Wow! What a day for Ruckus and Keeper!!! QAA in their first Qual. Jim Van Engen is a gift to the sport. Congrats, Susan!!!!!


----------



## Andy Carlson (Jan 3, 2003)

Great news, Susan!!

Andy


----------



## JusticeDog (Jul 3, 2003)

woodson said:


> Wow! What a day for Ruckus and Keeper!!! QAA in their first Qual. Jim Van Engen is a gift to the sport. Congrats, Susan!!!!!


Congrats to Sister Keeper!
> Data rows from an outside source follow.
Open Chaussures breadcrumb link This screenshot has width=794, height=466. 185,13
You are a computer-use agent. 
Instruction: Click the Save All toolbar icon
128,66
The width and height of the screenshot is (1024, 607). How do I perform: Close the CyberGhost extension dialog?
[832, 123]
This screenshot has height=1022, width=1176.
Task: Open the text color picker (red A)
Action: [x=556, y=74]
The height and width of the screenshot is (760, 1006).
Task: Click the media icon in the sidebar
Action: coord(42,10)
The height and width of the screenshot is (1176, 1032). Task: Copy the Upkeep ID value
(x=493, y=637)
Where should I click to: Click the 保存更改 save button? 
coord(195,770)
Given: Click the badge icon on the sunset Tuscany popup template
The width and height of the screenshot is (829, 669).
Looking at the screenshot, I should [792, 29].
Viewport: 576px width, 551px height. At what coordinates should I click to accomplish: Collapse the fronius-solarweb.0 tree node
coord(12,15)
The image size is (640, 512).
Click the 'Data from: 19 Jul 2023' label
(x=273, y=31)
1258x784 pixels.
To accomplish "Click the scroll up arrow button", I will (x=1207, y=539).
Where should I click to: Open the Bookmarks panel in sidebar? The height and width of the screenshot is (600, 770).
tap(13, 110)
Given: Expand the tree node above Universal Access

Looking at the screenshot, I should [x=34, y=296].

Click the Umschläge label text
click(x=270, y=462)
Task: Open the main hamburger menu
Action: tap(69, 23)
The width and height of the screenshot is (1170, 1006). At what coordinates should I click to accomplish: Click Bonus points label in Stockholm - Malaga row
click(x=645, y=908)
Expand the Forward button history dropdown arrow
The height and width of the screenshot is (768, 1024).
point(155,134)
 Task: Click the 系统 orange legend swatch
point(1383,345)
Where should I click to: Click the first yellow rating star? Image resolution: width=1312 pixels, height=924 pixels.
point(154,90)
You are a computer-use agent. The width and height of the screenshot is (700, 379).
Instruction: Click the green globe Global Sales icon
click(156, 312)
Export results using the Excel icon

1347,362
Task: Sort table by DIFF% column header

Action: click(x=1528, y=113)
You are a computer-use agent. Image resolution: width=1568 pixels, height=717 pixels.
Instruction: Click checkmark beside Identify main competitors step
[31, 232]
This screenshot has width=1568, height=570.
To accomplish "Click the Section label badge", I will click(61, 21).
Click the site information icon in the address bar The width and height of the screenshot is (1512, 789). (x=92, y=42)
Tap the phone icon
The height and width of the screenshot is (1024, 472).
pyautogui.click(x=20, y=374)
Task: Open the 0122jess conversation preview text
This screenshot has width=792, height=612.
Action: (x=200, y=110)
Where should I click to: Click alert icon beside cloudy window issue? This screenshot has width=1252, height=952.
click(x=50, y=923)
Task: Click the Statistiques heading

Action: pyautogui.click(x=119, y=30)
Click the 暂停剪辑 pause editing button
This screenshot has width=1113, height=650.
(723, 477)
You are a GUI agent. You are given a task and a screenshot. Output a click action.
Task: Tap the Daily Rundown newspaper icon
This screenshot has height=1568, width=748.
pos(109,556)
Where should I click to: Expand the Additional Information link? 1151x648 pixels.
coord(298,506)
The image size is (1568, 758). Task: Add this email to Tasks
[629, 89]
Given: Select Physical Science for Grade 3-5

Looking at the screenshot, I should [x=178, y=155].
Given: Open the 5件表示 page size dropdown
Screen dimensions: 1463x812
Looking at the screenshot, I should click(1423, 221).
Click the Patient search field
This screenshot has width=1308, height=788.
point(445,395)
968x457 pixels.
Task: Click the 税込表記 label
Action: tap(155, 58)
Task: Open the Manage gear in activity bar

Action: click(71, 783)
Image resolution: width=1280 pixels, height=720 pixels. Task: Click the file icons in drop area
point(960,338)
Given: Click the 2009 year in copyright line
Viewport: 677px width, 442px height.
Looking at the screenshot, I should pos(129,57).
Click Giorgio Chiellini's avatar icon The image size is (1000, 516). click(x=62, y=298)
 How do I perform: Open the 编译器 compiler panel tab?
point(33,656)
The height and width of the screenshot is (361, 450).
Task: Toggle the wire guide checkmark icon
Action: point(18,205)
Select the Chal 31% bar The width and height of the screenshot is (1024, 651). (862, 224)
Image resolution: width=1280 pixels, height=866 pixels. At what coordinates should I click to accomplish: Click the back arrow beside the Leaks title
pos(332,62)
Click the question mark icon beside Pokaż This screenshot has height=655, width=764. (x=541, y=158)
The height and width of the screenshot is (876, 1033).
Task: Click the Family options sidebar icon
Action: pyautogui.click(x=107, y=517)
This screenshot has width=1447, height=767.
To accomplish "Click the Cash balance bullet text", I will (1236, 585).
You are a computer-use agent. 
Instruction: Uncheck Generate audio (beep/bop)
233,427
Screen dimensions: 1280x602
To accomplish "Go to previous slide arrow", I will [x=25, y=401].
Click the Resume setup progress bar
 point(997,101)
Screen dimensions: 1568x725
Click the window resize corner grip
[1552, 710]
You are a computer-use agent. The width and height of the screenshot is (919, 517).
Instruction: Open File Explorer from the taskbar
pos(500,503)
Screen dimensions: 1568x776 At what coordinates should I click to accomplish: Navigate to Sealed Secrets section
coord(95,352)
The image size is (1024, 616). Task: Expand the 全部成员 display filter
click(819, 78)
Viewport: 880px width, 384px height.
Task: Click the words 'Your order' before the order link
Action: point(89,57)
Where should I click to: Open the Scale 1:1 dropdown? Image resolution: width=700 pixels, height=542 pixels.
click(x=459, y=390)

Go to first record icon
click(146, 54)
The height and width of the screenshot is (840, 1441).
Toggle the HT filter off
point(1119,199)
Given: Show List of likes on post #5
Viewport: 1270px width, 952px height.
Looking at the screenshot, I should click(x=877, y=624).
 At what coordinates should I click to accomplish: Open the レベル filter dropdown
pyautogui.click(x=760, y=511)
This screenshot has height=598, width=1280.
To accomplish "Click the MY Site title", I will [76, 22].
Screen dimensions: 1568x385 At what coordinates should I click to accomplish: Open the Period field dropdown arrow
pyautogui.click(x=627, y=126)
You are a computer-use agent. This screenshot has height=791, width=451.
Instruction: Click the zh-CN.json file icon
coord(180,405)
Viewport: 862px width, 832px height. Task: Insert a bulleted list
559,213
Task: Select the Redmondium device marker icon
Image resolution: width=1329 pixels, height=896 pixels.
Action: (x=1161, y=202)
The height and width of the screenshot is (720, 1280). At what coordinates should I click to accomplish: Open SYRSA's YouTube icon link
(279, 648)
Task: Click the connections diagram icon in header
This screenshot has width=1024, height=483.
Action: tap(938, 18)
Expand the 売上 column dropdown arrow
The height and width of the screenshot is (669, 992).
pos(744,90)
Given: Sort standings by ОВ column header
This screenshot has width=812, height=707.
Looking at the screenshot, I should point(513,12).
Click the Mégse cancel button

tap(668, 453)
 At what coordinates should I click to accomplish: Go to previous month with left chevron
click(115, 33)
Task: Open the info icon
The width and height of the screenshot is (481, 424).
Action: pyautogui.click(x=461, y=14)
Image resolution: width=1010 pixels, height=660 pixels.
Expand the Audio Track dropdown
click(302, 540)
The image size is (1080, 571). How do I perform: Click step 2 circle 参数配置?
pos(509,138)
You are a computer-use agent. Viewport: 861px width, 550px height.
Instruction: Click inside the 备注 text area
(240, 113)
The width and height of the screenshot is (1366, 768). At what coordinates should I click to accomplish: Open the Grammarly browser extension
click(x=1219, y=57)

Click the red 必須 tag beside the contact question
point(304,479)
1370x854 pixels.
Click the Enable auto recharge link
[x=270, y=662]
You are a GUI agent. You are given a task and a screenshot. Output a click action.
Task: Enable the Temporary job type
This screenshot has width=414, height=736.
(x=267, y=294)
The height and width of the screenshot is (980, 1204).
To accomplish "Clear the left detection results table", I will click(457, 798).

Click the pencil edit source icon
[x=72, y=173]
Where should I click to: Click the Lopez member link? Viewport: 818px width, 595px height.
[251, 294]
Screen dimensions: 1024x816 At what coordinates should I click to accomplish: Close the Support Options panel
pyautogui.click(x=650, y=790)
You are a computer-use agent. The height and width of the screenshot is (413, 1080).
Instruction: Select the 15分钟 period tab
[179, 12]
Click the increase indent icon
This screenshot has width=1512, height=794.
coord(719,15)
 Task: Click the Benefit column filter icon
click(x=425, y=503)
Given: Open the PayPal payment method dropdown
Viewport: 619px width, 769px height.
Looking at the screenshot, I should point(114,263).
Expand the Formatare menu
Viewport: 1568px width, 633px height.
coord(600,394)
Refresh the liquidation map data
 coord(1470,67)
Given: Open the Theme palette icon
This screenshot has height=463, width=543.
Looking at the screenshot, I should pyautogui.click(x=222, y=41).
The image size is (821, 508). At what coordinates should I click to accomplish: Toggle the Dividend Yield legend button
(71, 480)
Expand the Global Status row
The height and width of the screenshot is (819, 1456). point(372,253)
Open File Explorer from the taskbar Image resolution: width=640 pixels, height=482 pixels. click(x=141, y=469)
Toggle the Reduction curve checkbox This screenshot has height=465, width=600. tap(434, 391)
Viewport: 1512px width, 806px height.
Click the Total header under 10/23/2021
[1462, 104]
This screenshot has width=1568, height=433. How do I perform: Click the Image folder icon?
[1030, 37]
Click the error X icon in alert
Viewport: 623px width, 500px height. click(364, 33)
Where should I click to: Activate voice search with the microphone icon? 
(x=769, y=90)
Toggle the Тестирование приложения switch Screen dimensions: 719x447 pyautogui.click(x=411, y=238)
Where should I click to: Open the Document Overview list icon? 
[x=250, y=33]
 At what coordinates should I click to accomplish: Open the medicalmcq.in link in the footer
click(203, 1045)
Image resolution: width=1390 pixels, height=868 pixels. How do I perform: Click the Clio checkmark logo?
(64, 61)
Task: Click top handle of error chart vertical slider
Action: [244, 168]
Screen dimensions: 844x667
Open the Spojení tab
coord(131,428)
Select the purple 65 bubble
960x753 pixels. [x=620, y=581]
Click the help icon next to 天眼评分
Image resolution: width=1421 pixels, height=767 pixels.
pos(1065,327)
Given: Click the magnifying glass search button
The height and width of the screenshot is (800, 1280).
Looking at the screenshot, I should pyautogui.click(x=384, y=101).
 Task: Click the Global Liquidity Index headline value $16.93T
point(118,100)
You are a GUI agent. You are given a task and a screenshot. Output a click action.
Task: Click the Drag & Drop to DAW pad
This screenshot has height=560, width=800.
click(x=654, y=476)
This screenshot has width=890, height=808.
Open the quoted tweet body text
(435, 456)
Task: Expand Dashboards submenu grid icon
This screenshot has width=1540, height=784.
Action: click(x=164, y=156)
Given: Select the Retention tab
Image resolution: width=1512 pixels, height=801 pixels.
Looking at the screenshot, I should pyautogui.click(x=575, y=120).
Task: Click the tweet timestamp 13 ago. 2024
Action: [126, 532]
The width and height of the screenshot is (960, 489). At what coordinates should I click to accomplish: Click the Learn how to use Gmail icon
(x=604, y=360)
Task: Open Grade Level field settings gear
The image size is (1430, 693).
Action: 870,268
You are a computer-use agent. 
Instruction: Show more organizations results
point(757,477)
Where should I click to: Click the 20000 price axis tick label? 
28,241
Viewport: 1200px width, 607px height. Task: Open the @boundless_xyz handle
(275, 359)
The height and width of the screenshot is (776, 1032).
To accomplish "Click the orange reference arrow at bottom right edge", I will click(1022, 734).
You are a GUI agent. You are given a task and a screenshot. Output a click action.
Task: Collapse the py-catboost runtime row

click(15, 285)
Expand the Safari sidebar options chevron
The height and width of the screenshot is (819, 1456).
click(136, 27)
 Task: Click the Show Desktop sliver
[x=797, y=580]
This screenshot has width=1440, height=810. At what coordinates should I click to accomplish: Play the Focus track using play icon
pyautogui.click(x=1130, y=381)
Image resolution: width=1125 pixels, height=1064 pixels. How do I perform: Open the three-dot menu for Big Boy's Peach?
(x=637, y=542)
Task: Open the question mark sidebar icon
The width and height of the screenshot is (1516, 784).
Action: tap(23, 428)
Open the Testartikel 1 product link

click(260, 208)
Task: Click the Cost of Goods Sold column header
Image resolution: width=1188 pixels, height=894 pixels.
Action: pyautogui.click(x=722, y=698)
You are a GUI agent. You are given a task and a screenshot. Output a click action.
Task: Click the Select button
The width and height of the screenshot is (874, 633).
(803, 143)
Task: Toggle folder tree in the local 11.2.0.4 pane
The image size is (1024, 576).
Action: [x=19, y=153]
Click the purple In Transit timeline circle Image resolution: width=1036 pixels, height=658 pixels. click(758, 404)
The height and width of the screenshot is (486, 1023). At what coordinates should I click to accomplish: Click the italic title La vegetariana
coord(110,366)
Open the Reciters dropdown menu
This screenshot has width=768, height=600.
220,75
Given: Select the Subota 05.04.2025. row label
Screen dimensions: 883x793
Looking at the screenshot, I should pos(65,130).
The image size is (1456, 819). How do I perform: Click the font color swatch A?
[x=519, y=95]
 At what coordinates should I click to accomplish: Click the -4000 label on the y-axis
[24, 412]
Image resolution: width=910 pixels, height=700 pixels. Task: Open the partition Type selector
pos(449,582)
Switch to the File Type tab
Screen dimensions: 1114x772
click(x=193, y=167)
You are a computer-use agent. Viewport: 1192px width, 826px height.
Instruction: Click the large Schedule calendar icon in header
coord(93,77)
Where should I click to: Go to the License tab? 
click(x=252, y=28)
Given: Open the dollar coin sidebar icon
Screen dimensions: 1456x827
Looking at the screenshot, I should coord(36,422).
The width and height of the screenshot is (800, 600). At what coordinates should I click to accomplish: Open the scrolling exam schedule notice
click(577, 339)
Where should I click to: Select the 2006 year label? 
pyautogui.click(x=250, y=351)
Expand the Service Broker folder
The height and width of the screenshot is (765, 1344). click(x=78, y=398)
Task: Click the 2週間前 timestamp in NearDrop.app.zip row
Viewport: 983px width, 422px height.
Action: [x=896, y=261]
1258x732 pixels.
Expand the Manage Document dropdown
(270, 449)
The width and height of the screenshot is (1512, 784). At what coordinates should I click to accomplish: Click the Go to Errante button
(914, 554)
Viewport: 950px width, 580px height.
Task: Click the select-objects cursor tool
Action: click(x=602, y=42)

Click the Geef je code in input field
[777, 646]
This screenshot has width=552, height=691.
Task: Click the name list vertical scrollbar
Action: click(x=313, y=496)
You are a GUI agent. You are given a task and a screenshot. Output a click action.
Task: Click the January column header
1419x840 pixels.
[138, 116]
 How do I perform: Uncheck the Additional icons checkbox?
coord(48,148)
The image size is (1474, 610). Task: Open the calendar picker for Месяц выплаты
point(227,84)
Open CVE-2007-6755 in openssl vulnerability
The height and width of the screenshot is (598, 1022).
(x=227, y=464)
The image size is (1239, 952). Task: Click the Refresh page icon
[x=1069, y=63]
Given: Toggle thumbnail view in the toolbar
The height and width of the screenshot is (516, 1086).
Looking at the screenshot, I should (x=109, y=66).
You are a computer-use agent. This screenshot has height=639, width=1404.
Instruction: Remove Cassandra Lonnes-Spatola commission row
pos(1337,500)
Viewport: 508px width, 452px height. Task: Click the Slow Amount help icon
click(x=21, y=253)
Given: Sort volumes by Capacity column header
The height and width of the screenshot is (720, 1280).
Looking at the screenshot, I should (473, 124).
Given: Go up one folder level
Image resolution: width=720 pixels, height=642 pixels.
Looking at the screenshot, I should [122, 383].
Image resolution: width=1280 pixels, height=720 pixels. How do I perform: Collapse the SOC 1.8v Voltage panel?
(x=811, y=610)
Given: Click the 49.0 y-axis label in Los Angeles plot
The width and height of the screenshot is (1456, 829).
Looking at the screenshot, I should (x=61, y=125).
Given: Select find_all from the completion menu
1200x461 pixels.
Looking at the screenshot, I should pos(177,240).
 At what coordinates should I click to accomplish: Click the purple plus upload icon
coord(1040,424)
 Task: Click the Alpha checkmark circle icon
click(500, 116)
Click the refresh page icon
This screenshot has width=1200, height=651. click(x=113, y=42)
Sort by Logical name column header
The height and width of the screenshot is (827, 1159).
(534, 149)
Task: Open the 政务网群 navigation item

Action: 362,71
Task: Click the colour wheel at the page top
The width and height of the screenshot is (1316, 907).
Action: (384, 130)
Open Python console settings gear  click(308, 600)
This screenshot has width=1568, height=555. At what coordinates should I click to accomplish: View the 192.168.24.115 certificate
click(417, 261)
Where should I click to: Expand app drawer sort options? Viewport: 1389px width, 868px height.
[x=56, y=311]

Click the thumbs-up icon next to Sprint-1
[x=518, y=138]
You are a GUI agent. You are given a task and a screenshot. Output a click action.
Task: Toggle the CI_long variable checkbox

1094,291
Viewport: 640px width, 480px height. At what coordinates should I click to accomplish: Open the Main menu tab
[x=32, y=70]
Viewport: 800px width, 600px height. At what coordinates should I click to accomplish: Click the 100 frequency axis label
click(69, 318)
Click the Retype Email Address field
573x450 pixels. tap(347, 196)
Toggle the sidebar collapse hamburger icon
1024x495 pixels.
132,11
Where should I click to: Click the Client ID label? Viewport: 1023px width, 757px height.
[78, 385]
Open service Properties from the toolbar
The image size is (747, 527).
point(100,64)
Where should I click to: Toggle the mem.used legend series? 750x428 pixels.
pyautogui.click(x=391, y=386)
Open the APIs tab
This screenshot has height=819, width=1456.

Great news isn't it Jamie?  And I agree, Jim is a gift to the sport!


----------



## Boondux (Feb 10, 2006)

Congrats Susan, Jim & Ruckus!!! Awesome!


----------



## Howard N (Jan 3, 2003)

*Ruckus didn't miss a beat going from derby to qualifying.*

Continue to ruckus regards,


----------



## Guest (Apr 26, 2009)

JusticeDog said:


> *QUAL Results*-
> 
> 1st- Ruckus!!!! His first Q - at 24 months!


Congratulations Susan!


----------



## Jason E. (Sep 9, 2004)

Congrats Susan


----------



## Lance-CO (Jan 10, 2003)

JusticeDog said:


> *QUAL Results*-
> 
> 1st- Ruckus!!!! His first Q - at 24 months!
> 2nd- Keeper - Yeah Sister!!!! Her first Q - at 24 months!


 
Yehaaa!!!!!!! What a great moment for this litter!!! Hopefully Pick could follow his littermates. 


Angelo


----------



## Aaron Homburg (Sep 23, 2005)

*Congratz Susan!

Aaron*


----------



## Chad Baker (Feb 5, 2003)

congrats to Susan and Jamie on the Q. I know me and Mark sure are proud of Traveler to get 2nd in the derby and a Jam in his 1st Q at 18 mnths(I'm especially proud since he is out of Grady's first litter). There is no doubt in anyones mind that Jim's program is second to none! This Spring he has QAA 4 dogs! I know that his derby record for the last 3 trials 1,2,3,4,RJ;2,3,4;1,2,3. Stronger than Goats Milk!!!!
Chad Baker


----------



## Jason E. (Sep 9, 2004)

Congrats Chad


----------



## JusticeDog (Jul 3, 2003)

Chad Baker said:


> There is no doubt in anyones mind that Jim's program is second to none! This Spring he has QAA 4 dogs! I know that his derby record for the last 3 trials 1,2,3,4,RJ;2,3,4;1,2,3. *Stronger than Goats Milk!!!!*


LOL. Now that's strong, Chad! Congrats on Trav's derby placement and Q jam for this baby dog.... he's quite the dog...  I see father and son running aganst each other in the Open one day...


----------



## ErinsEdge (Feb 14, 2003)

Congrats Susan, sounds like you have a good one.


----------



## woodson (May 3, 2008)

Amen, Chad. Congrats on Trav's 2nd in the derby and a jam in the Qual! That is awesome!!!! He's walking right in the steps of Grady!!


----------



## Sue Kiefer (Mar 4, 2006)

hello any results at all???
Sue


----------



## Guest (Apr 27, 2009)

Congrats Susan!!!!


----------



## Becky Mills (Jun 6, 2004)

Way to go TEAM RUCKUS!!!! It had to be that cow manure he ate here back in December.


----------



## bill barstow (Nov 14, 2003)

Full Qualfying Results

9 Ruckus
19 Keeper
3 Sniper (Matuszeski)
10 Genet (Barstow)
RJ Rustler (Castineya)
Jams: Traveler,Swifty(Hays),Teddy(Ebner) and Rosie (Ward)


----------



## bill barstow (Nov 14, 2003)

Amatuer Call Backs to 4th

4,9,13,22,30,35,36,37

Amatuer Placements

1st 4 Kampo & Tiger
2nd 9 Hunkel w/Chug
3rd Powers w/ Kicker
4th Barstow w/ Teak
RJ castineyra w/Chad
Jams: Kit Johnson with Boo and Spangler w/ Suzie


----------



## Howard N (Jan 3, 2003)

Yay Teak, Genet, and Bill!


You're leaving the warmer climes on a good note.

Two 4ths with 2 dogs is better than a poke in the eye with a sharp stick.


----------



## JusticeDog (Jul 3, 2003)

Howard N said:


> Yay Teak, Genet, and Bill!
> 
> 
> You're leaving the warmer climes on a good note.
> ...


 
Hmmmmm maybe Teak will get that first class ticket after all...  congrats bill!


----------